Appellant complains of the action of the court in charging it with interest on the amount of the policy from the date of the fire. The policy provided that the loss thereunder should be payable 60 days after the receipt of due notice, ascertainment, and satisfactory proof of such loss. There is no evidence that any proof of loss was ever prepared and forwarded to appellant. Neither is there any evidence that appellant denied liability prior to the filing of this suit. Appellant did, however, in its answer filed November 25, 1927, deny liability. Appellee is entitled to legal interest on his demand from that time. Delaware Underwriters v. Brock, 109 Tex. 425, 211 S.W. 779, 781, 782. The amount recovered by appellee exceeds the amount for which appellant is liable in the sum of $190.

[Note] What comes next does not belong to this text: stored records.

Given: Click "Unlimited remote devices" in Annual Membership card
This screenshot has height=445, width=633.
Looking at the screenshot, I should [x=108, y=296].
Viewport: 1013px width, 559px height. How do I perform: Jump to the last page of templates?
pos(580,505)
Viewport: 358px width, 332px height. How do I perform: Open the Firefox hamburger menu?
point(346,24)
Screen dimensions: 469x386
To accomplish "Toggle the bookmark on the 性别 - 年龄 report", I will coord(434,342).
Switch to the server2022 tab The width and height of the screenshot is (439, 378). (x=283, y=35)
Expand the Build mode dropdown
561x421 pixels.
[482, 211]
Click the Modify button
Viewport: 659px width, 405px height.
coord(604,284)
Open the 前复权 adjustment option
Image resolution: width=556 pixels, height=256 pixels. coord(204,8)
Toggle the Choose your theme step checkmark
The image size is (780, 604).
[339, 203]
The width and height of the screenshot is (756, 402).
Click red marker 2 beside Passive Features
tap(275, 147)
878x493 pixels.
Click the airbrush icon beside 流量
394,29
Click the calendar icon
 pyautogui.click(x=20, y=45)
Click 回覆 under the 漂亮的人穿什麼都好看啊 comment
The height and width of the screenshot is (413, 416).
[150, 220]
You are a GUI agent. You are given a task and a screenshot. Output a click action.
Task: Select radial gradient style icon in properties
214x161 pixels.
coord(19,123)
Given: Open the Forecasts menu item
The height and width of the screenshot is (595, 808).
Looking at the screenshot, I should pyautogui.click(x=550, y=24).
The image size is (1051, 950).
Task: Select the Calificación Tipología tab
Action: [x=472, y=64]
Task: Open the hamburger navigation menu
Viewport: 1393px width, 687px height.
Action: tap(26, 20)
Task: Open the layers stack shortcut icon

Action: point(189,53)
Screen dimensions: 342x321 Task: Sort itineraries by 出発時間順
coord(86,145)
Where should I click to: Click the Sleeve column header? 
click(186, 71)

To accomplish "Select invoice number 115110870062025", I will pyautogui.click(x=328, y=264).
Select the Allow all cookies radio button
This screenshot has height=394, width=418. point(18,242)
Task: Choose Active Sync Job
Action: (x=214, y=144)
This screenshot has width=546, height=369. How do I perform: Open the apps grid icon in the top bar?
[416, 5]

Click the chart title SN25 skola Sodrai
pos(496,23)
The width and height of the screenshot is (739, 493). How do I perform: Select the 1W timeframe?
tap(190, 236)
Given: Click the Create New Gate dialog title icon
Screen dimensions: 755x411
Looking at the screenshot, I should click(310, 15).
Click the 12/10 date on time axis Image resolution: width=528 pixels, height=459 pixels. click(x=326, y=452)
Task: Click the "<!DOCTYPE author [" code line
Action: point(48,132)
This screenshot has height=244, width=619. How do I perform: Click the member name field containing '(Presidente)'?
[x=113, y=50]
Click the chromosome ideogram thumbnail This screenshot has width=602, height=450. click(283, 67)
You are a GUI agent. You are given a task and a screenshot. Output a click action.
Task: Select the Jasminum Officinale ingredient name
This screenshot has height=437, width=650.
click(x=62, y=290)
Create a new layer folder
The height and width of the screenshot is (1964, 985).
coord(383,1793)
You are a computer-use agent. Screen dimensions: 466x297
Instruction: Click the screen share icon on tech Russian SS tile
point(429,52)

We have considered all the other propositions submitted by appellant as ground for reversal, and are of the opinion that none of them require or justify remanding the cause for another trial. The judgment of the trial court is so reformed as to allow appellee a recovery against appellant for the sum of $1,772 only, with interest thereon at the rate of 6 per cent. per annum from March 12, 1928, the date of the trial in the court below. The Judgment of the trial court as so reformed is affirmed. The costs of appeal are adjudged against appellee.